His resignation cuts short a contract that would have ended on June 30, 2016. He said he led the country’s seventh-largest school district with approximately 215,000 students to all-time graduation rate increases while dropout rates fell by more than 50 percent, KPRC 2 (NBC) reported.

Grier, 65, earns $300,000 a year. He cited his reason for stepping down as the district was in much better shape than when he took over the reins in 2009. Grier intends to continue working in education but first plans to focus on his own knee replacement surgery and an aging father who suffers with Alzheimer’s disease.

Not everyone believes his reasons. Houston Federation of Teachers union President Zeph Capo told KTRK-13 (ABC): “Dr. Grier has had a longer tenure as superintendent than most superintendents in urban areas. Too much of that time has been brought with turmoil.”

A former Houston teachers union official chimed in, telling the local ABC affiliate she did not think it was a coincidence that Grier resigned hours after news broke of an internal audit possibly linking illegal activity to school construction projects. The audit uncovered that Houston ISD did not get board approval for several construction projects and they overpaid contractors. District officials said they will ask for their money back from overpaid contractors, and auditors asked the district to keep better tabs on spending, the Houston Chronicle reported.

At the presser, Grier named his accomplishments which are also listed on the Houston ISD news blog. In an email sent to parents, he touted among his accolades, “We now have more than 50 dual-language schools where students are becoming proficient in Spanish, Mandarin Chinese, and Arabic, capitalizing on our city’s great diversity and leading role in this global economy.”

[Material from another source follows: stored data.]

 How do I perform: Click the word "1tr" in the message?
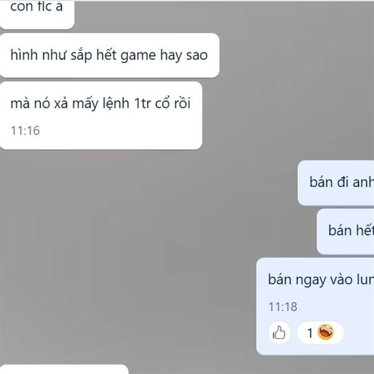click(142, 103)
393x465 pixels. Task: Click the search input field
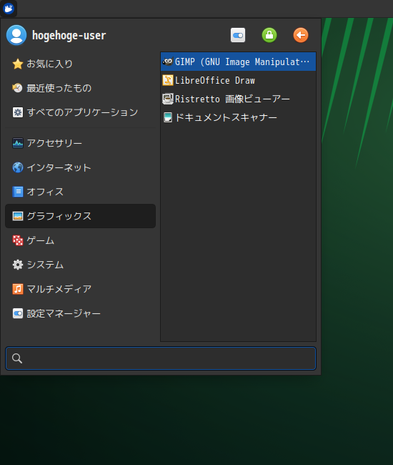(x=161, y=358)
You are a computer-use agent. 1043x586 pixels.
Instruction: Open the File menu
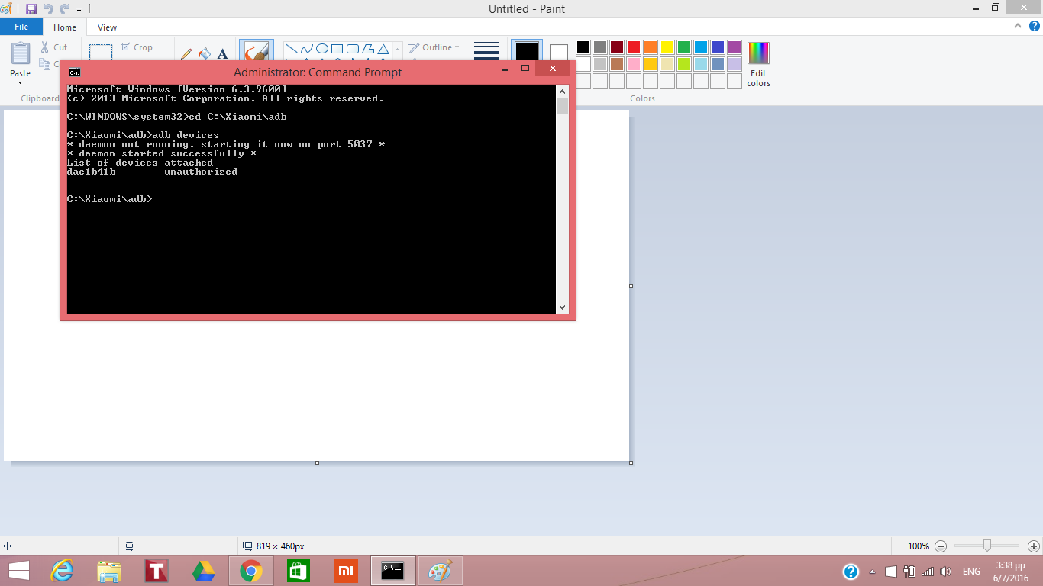point(21,27)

Houston ISD board of education documents revealed that the newly opened Arabic Immersion Magnet School accepted a $75,000 grant from the educational Qatar Foundation International (QFI), a organization with reputed ties to terrorism .

Previously, Grier raised eyebrows bringing the Obama administration’s Race to the Top competition into Houston ISD. Grier actively lobbied the feds to allow Texas school districts to apply for the very grants that former Governor Rick Perry refused on behalf of the state. Breitbart Texas reported that Grier pursued the Race to the Top program through a US Education Department (USED) “district” provision called Race to the Top District (RTT-D) that bypassed state education agencies and laws. Funds went directly to school districts. Critics slammed Race to the Top as the “gateway to the Common Core.”

In December 2013, the USED awarded a five-year $30 million RTT-D grant to Houston ISD, which the district won for its Linked Learning program, a college and career driven project that brings “the career into the classroom.”

Last year, the Houston Federation of Teachers protested the district’s use of the USED’s teacher and principal job evaluation metric, the Education Value-Added Assessment System (EVAAS). Seven teachers filed a federal lawsuit against Houston ISD over the metrics that tie educator performance to standardized testing, Breitbart Texas reported.

Over the summer, the school board jumped on the political bandwagon, announcing possible plans to rename six campuses with Confederate-linked monikers in response to the tragic shootings of nine Charleston black church parishioners. This week, the school board began the renaming exploratory process, the Houston Chronicle reported. Houston ISD spent $250,000 to transform one high school — the Lamar Redskins became the Lamar Texans — in 2014.

A grading and testing cheating scandal recently surfaced in the district. Grier asserted this does not signal a systematic problem within Houston ISD. He noted he will continue to fire anyone who cheats in the grading or testing process, according to Click2Houston. Earier this week, the latest internet video hallway brawl happened at one of the district’s high schools.

Grier’s resignation marks the second superintendent at a high-profile Texas school district to suddenly announce his exit amid district conflict. In June, beleaguered Dallas ISD superintendent Mike Miles resigned abruptly from the state’s second largest school district following a scandal-ridden three year tenure.